▸ **Material provided**
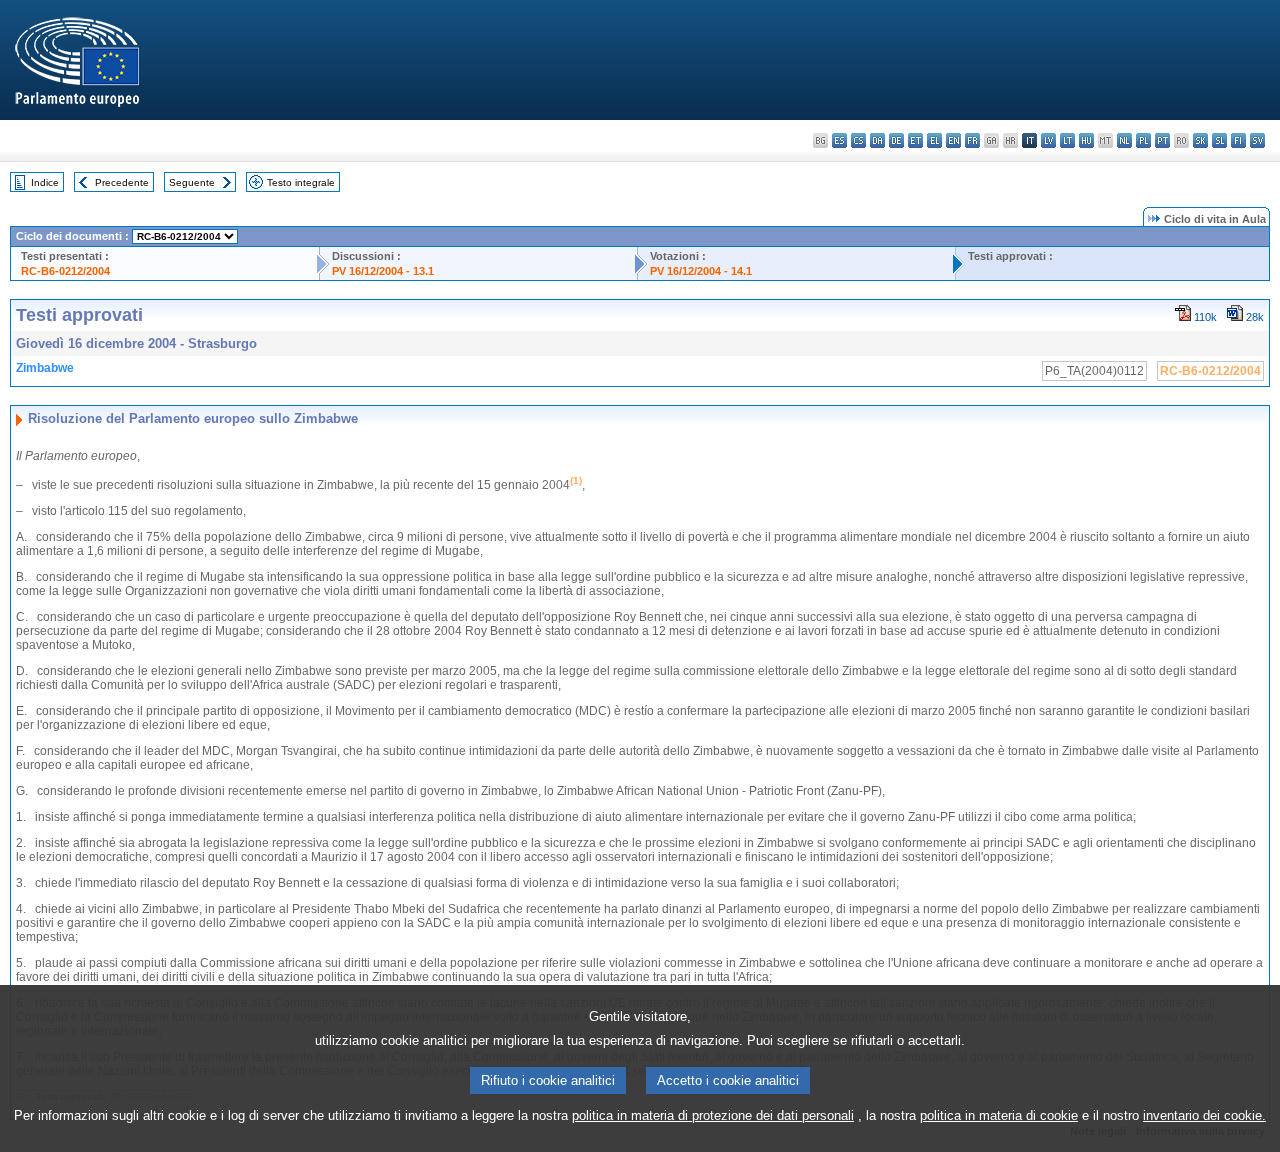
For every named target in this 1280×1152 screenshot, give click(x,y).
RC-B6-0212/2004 (65, 271)
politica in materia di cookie (999, 1115)
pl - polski (1143, 140)
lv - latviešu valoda (1048, 140)
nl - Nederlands (1124, 140)
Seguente (192, 182)
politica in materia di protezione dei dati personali (713, 1115)
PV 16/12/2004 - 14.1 (701, 271)
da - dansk (877, 140)
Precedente (122, 182)
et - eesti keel (915, 140)
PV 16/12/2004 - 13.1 (383, 271)
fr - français (972, 140)
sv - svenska (1257, 140)
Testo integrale (301, 182)
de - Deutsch (896, 140)
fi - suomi (1238, 140)
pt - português (1162, 140)
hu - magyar (1086, 140)
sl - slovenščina (1219, 140)
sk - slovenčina (1200, 140)
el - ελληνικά (934, 140)
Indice (45, 182)
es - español (839, 140)
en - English (953, 140)
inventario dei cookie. (1204, 1115)
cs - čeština (858, 140)
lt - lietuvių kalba (1067, 140)
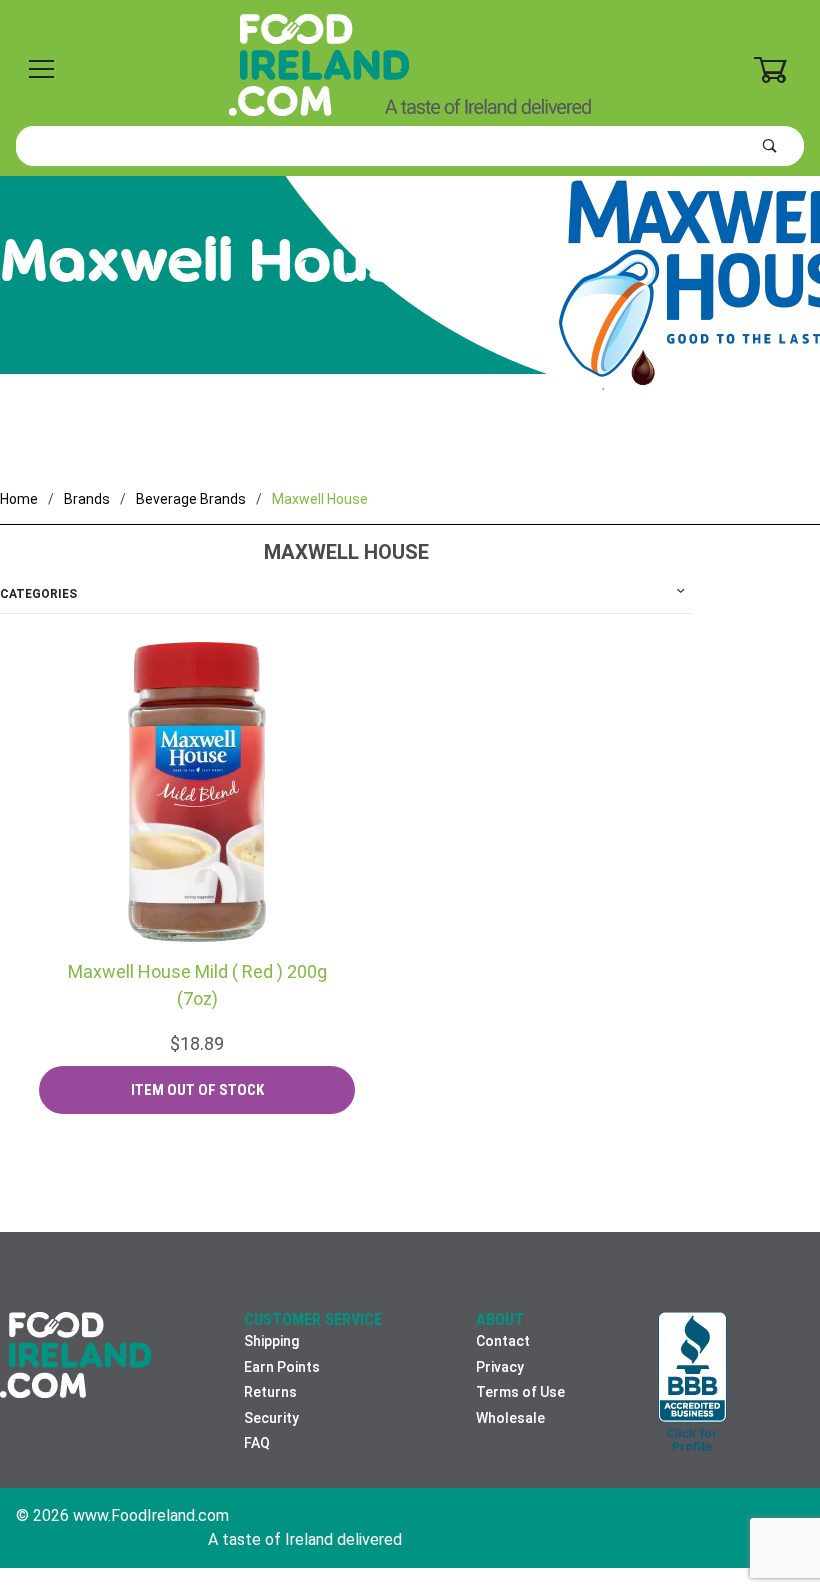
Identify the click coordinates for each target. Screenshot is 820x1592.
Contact (503, 1341)
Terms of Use (520, 1392)
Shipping (271, 1341)
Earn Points (282, 1367)
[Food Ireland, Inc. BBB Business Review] (692, 1383)
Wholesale (510, 1418)
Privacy (500, 1367)
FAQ (257, 1443)
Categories (38, 594)
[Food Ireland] (410, 64)
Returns (270, 1392)
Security (271, 1418)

▸ **Problem statement**
How many lines of the listing include the string "click"? Answer with the number alone.

▸ **Answer section**
2